Kimjang celebrates seasonality, community harmony and ecological balance in a way that is utterly vital to recognize in times of extreme global warming. It is a collaborative process in every sense of the word. Not only do a village’s neighbor women come together, but many ingredients come together from many sources, and a family following the rhythms of the earth collects the ingredients for kimjang all throughout the year. 

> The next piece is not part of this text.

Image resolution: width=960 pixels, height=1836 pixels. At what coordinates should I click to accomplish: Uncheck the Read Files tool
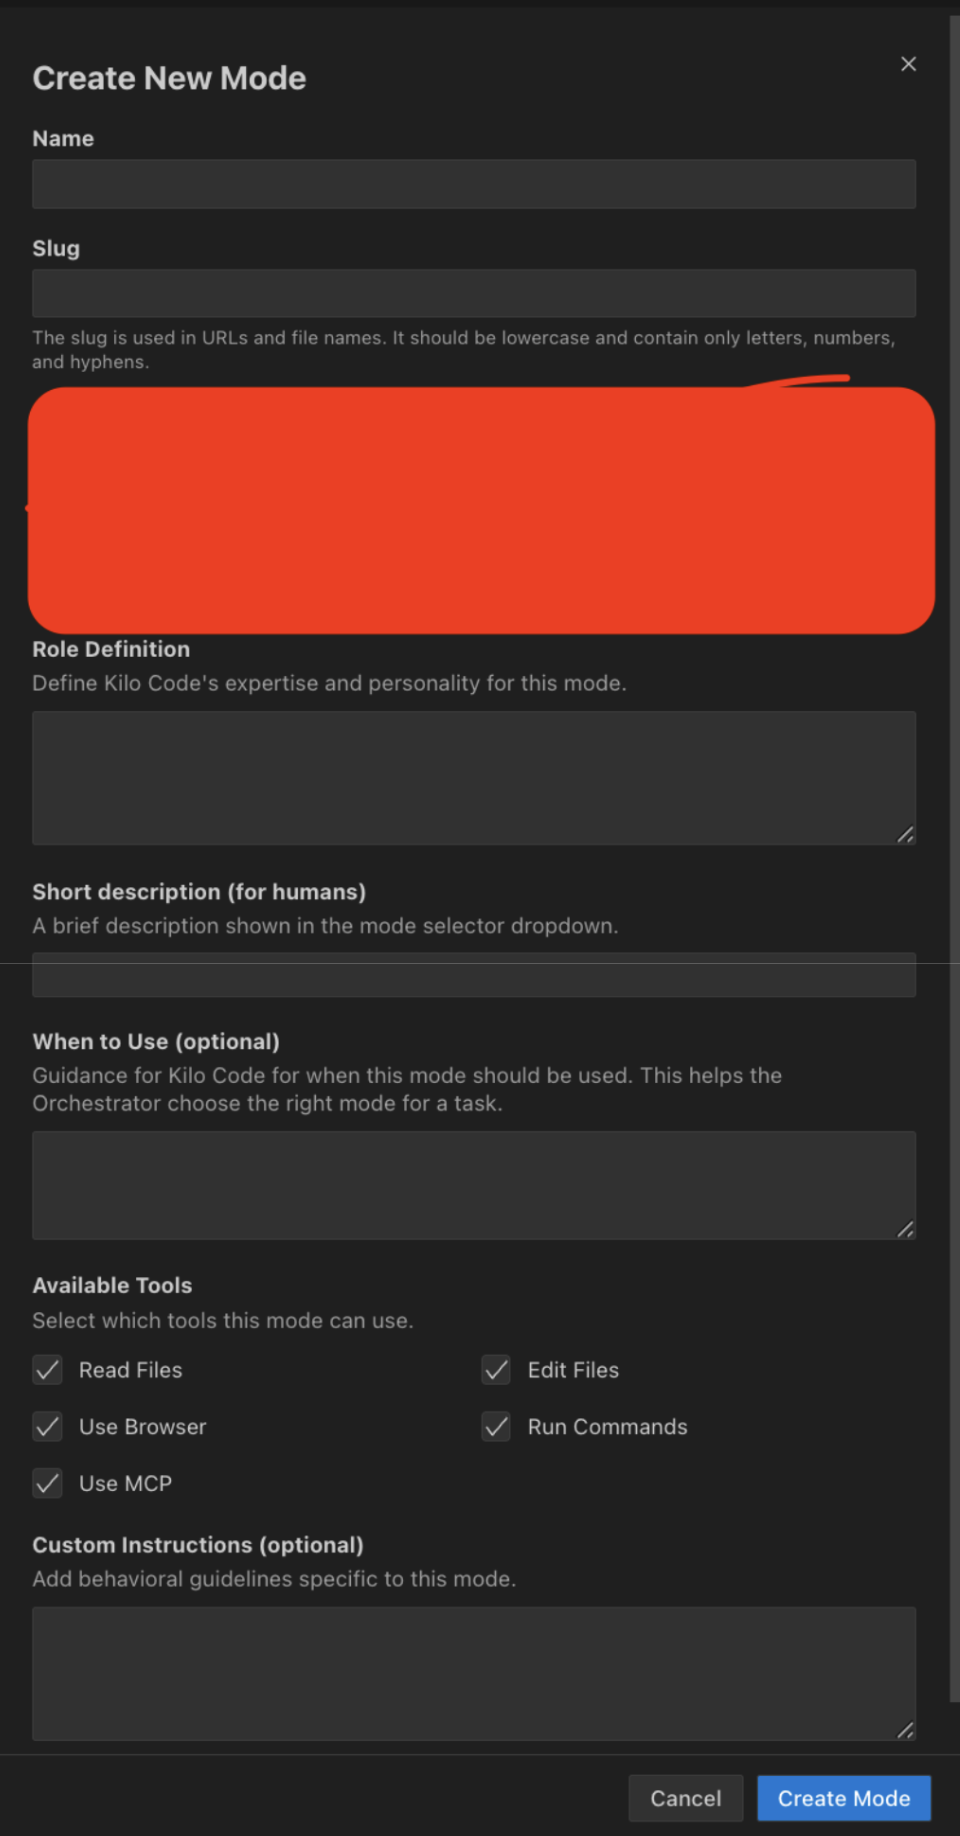tap(47, 1370)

In the spring, fresh fish is caught and fermented into jeotgal, a variety of fermented seafood dishes; in the summer, salt is farmed by Korea’s many salt farmers; in the late summer, chile peppers are harvested and dried, then ground into powder; in the fall, cabbages are harvested. At the end, Korea’s famous ceramicists come into play, providing clay pots for kimchi storage underground — or these days, in refrigerated factory rooms or caves. There has long been a balance and an inter-reliance that comes with kimjang’s delicate ecological web. In an era of a hot earth and an even hotter-headed president, I believe we need to grow, make and share traditional food like kimchi collectively.

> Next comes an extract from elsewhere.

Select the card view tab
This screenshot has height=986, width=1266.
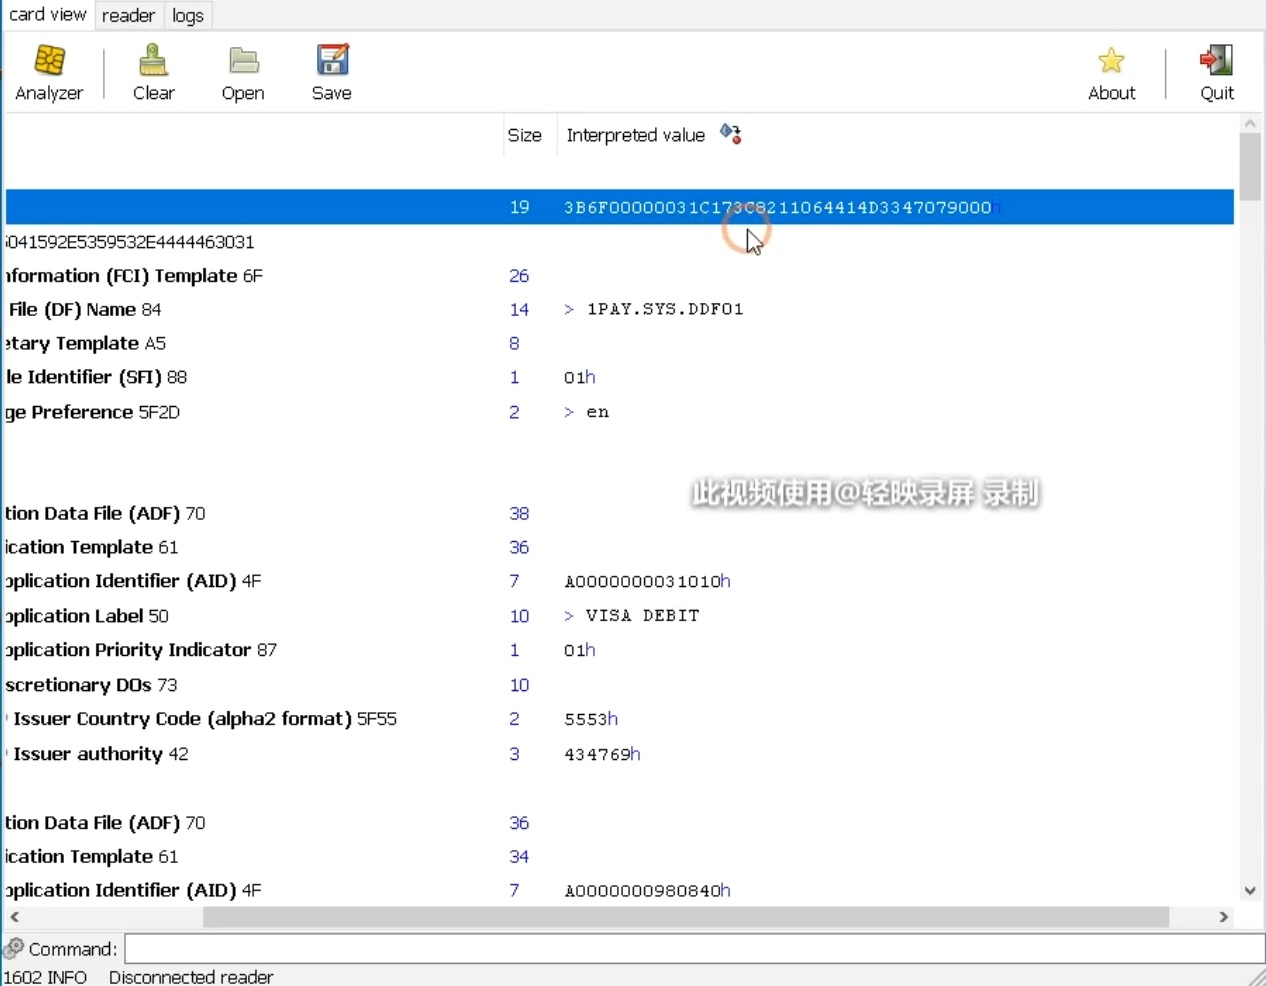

I’ve done small-scale kimjang in houses and apartments across the United States. But is doing kimjang in an apartment with a couple of other women the same as doing it outdoors at a farm with families you’ve known for generations, whose foremothers and forefathers warred and worshipped with one another as far back as ancient times? Do I know the songs to sing, or the fortification that comes when a dozen other women echo your voice in song? Do I know how much better kimchi tastes when I know the dozen hands that have contributed to its flavor?

Industrialization is not necessarily our enemy, and I embrace technology and modern medicine while continuing to use food and herbs as medicine. We may never go back to an agrarian society, and that’s okay. But our local farms can still hold kimjang parties for city folks to come and participate in on a large scale, and charity organizations can continue to welcome us to large kimjang events. Travel agencies can sponsor kimjang field trips and visits to the Kimchi Museum where we can learn about kimjang’s history. And you can hold your own kimjang party at home, in your backyard or even on your kitchen floor. Perhaps a new mobile app could even help us find others around us who would like to join in on a kimjang or other collective cooking party, so that we’re not always cooking alone. I’d love to head to a farm with a big group of people, harvest large stalks of brussels sprouts and big bulbs of kohlrabi, and make all kinds of brassica kimchi with a community. 

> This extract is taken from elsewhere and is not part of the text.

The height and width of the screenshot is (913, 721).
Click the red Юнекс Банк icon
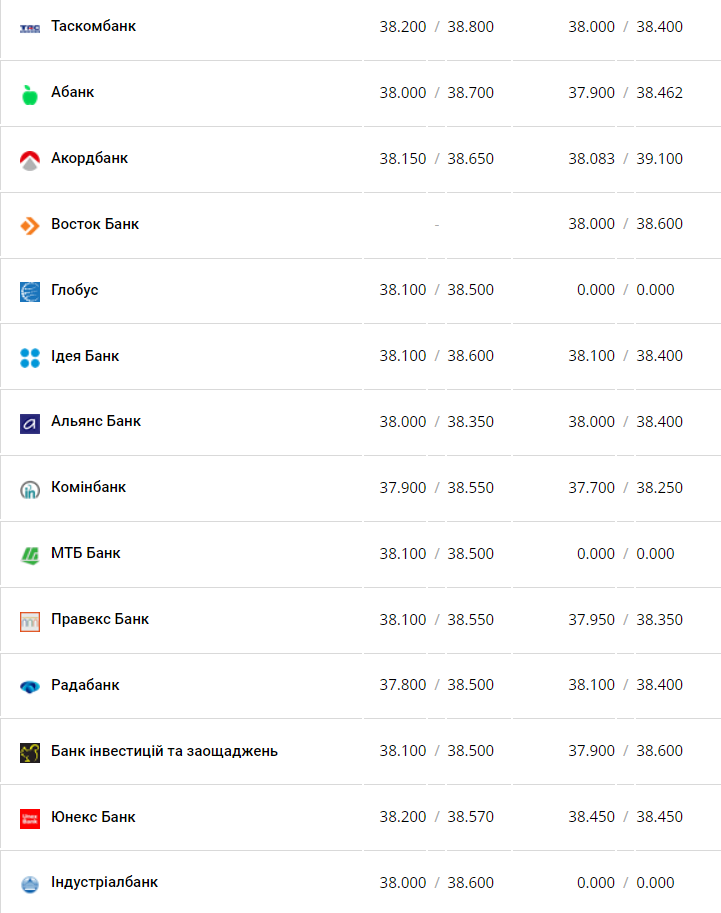(30, 819)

Kimchi means so much more than a small, sterile jar you buy at the store for $5.99 and quickly consume merely to better your own gut bacteria. Kimjang means caring about and feeding others, bettering others’ lives with song and food. Kimchi’s best traits are intangible, and if we at least understand the tradition of kimjang and attempt to replicate it, we honor the global intangible history of its shared food production. 

And if you don’t like kimchi, why not hold a traditional foods party of another sort? After all, it’s not the tangible that matters as much as the process. Beer, dandelion wine, jam, pickles, sauerkraut, kombucha, yogurt, miso, tempeh, sourdough, kefir and the like all honor the centuries of women who have preserved our cultures as strongly as our gut bacteria.